## PROBLEM REQUIREMENTS:
Repeat exactly the lines from the first line of the records through the line containing "Open help for", and nothing more.

[Dataset entries]
───

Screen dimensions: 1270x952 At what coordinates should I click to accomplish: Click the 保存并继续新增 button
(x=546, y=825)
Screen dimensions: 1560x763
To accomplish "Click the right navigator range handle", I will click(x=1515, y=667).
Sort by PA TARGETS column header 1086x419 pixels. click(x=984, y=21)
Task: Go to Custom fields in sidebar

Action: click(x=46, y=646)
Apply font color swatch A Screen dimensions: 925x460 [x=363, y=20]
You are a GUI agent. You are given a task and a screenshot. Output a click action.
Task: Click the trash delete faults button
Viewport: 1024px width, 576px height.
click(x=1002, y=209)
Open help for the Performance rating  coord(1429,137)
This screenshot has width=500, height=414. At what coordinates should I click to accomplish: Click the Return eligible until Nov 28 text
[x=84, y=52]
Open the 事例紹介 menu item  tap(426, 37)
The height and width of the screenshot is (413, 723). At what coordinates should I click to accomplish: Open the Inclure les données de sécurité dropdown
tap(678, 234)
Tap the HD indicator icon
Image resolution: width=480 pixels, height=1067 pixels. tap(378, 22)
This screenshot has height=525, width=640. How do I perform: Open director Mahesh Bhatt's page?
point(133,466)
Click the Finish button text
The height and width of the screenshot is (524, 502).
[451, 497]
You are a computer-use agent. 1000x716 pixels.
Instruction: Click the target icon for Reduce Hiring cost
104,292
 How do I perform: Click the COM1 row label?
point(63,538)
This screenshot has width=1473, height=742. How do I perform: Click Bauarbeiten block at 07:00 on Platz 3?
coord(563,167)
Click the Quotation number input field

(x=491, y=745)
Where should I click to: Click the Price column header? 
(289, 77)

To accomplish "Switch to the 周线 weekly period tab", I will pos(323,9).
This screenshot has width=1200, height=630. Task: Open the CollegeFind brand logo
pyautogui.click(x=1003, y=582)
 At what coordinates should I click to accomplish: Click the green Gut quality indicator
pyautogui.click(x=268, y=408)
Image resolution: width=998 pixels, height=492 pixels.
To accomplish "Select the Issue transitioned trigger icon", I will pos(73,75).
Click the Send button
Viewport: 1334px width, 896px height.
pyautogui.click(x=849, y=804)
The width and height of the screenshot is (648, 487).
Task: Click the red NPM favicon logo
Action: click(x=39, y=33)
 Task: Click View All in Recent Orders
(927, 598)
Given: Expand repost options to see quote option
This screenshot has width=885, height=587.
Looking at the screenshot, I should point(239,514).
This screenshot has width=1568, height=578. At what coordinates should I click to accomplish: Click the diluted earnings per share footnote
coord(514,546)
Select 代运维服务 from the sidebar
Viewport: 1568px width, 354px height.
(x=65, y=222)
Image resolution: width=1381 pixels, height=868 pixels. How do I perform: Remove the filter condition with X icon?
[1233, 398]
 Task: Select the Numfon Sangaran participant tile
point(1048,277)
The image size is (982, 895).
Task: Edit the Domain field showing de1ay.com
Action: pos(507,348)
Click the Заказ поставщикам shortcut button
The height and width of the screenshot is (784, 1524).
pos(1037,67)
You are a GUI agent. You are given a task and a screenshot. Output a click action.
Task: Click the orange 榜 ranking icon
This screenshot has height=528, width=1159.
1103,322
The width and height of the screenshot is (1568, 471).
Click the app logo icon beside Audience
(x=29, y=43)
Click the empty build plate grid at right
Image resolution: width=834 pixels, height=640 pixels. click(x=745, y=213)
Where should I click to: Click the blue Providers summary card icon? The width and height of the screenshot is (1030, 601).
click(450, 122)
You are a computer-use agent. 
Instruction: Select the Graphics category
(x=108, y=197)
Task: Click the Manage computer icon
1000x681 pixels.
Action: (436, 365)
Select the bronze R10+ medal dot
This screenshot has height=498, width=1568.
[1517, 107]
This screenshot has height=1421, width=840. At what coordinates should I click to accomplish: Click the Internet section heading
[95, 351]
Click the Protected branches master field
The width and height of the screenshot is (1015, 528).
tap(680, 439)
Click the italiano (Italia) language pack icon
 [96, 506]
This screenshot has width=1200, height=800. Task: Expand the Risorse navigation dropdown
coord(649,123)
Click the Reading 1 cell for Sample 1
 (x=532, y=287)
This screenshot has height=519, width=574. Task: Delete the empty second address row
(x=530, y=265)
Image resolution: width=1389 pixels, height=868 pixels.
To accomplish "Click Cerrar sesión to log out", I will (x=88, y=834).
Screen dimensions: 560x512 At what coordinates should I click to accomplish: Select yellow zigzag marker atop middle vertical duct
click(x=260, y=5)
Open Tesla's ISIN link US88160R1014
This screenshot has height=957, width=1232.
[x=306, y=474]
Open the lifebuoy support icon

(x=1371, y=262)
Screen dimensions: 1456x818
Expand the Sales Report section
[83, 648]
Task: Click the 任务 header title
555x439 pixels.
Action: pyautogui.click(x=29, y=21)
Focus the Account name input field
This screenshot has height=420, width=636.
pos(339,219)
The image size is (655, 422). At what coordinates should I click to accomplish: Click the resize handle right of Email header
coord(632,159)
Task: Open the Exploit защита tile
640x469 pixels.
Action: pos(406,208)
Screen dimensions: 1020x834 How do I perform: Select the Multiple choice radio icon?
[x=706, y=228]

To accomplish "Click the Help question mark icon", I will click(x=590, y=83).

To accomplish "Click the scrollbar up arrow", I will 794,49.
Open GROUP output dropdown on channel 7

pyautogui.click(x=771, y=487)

───

## SOLUTION TO THIS TASK:
Screen dimensions: 1270x952 At what coordinates should I click to accomplish: Click the 保存并继续新增 button
(x=546, y=825)
Screen dimensions: 1560x763
To accomplish "Click the right navigator range handle", I will click(x=1515, y=667).
Sort by PA TARGETS column header 1086x419 pixels. click(x=984, y=21)
Task: Go to Custom fields in sidebar

Action: click(x=46, y=646)
Apply font color swatch A Screen dimensions: 925x460 [x=363, y=20]
You are a GUI agent. You are given a task and a screenshot. Output a click action.
Task: Click the trash delete faults button
Viewport: 1024px width, 576px height.
click(x=1002, y=209)
Open help for the Performance rating  coord(1429,137)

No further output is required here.